2) And what a result it is. Look at this contributor list, y’all: Terry Brooks, Patrick Rothfuss, Jacqueline Carey, Tad Williams, Geno & R.A. Salvatore, Naomi Novik, Peter V. Brett, Daniel Abraham, Lev Grossman, David Anthony Durham, Peter Orullian, Blake Charlton, Eldon Thompson, Michael J. Sullivan, Robert V.S. Redick, Carrie Vaughn, Mark Lawrence, Kevin Hearne, Jennifer Bosworth, Todd Lockwood, and Shawn Speakman.

AND, of course, most relevantly for this article’s purposes, Robert Jordan and Brandon Sanderson. Basically, if you are an SFF fan and you tell me you don’t want a piece of this thang then you are lying.

3) Especially if you are a Wheel of Time fan. Because no one knows better than me how bittersweet the year 2013 has been for the WOT fan community, with the ending of the epic fantasy series we’ve been following (in many cases) for over two decades. Because, on the one hand, OMG WE GOT AN ENDING YAY, but on the other, OMG IT’S OVER and there is no more Wheel of Time AWWW. Right?

Not right, it turns out!

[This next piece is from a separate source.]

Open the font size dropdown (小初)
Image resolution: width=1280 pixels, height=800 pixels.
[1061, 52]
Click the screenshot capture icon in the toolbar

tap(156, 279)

Because in this anthology we WOTers get an extra treat: not just an amazing anthology of stories from a kickass lineup of sf authors for a wonderful cause, but a glimpse into one of the untold stories from the final novel in the series, A Memory of Light.

“River of Souls” is, in Hollywood parlance, pretty much a DVD extra: a scene Brandon wrote for AMOL which was later cut for narrative story flow reasons. It is somewhat unfortunately true (as it generally is of “deleted scene” extras) that the story most likely will not make a lot of sense to someone who has not read the main series first, but if you have read the Wheel of Time, it is (in my opinion) a fascinating look into one aspect of what was going on “behind the scenes” of the main action of the story, concerning one of the most enigmatic and speculated-about characters of the entire series.

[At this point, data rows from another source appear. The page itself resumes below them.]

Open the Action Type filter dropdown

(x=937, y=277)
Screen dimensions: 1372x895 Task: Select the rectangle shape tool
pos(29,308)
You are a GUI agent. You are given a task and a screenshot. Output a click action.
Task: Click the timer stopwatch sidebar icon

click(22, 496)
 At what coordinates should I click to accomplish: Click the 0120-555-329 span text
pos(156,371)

Many WOT fans already know to which character I am referring, of course (especially those of you who attended this year’s JordanCon, where Brandon spoke about it), but just in case you don’t, I ain’t gonna spoil you for who it is, yet. (I also suggest that you follow Brandon’s own suggestion in the foreword to the story, which was to read the story first and the foreword, er, afterward.)

I will tell you that it was, succinctly, hella cool to read, and is sure to generate some very interesting conversation among fans about what it says about this character, as well as what it implies about the larger universe of the Wheel of Time and the nature of its central conflict. There’s not much else I can say about the story that won’t spoil it, but I feel I am on very safe ground in stating that if you are a WOT fan, you are definitely going to want to read this—if only so that you can do what we do best and fight about it discuss it afterward.

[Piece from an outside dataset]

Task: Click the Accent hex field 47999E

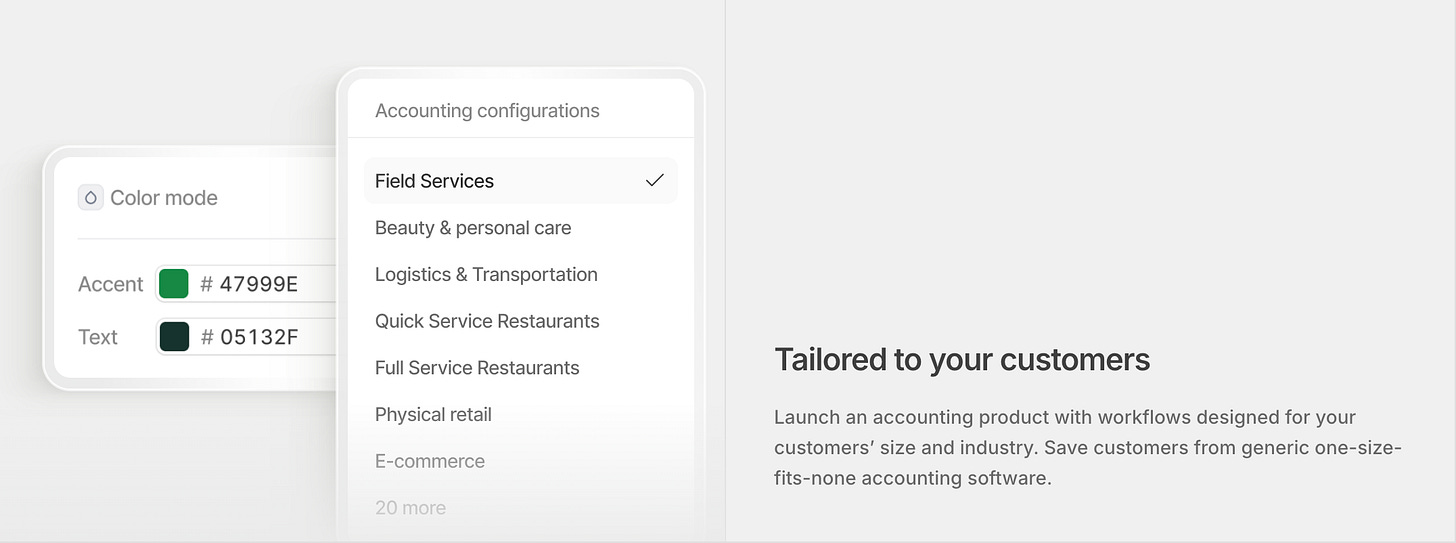Action: tap(245, 284)
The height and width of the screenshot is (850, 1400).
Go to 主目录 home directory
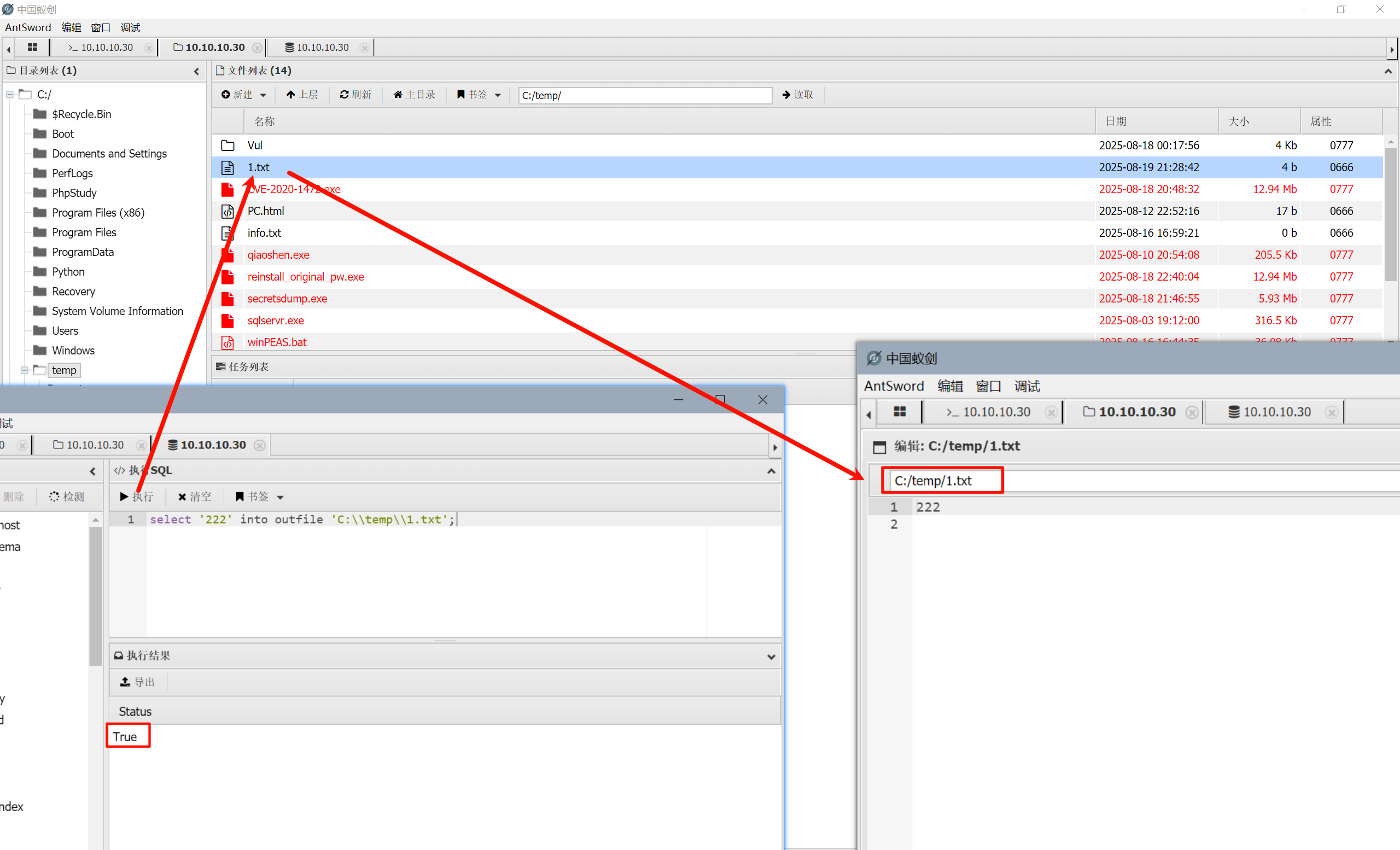(x=414, y=95)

And naturally, in my ongoing mission to aid in the madness reasoned debate, keep an eye out on Tor.com for my much more detailed and spoilery analysis of “River of Souls”, coming… um, at some point after the anthology is published. I’ll keep y’all updated on that as things develop.

And that is about the size of that, O my peeps. In conclusion, sez me, go ye forth and pre-order this anthology post haste, and thereby get your unexpected post-WOT WOT fix, as well as a host of other awesome stories, AND bask in the glow of knowing that by doing so you have helped your fellow SFF humans. Seriously, there is no bad here.

Cheers, and happy reading!


Leigh Butler is a writer, blogger, and unlicensed opinionator, who currently conducts The Wheel of Time Re-read and A Read of Ice and Fire on Tor.com. She lives in New Orleans, and twitches involuntarily at phrases like “co-pay” and “out-of-network.”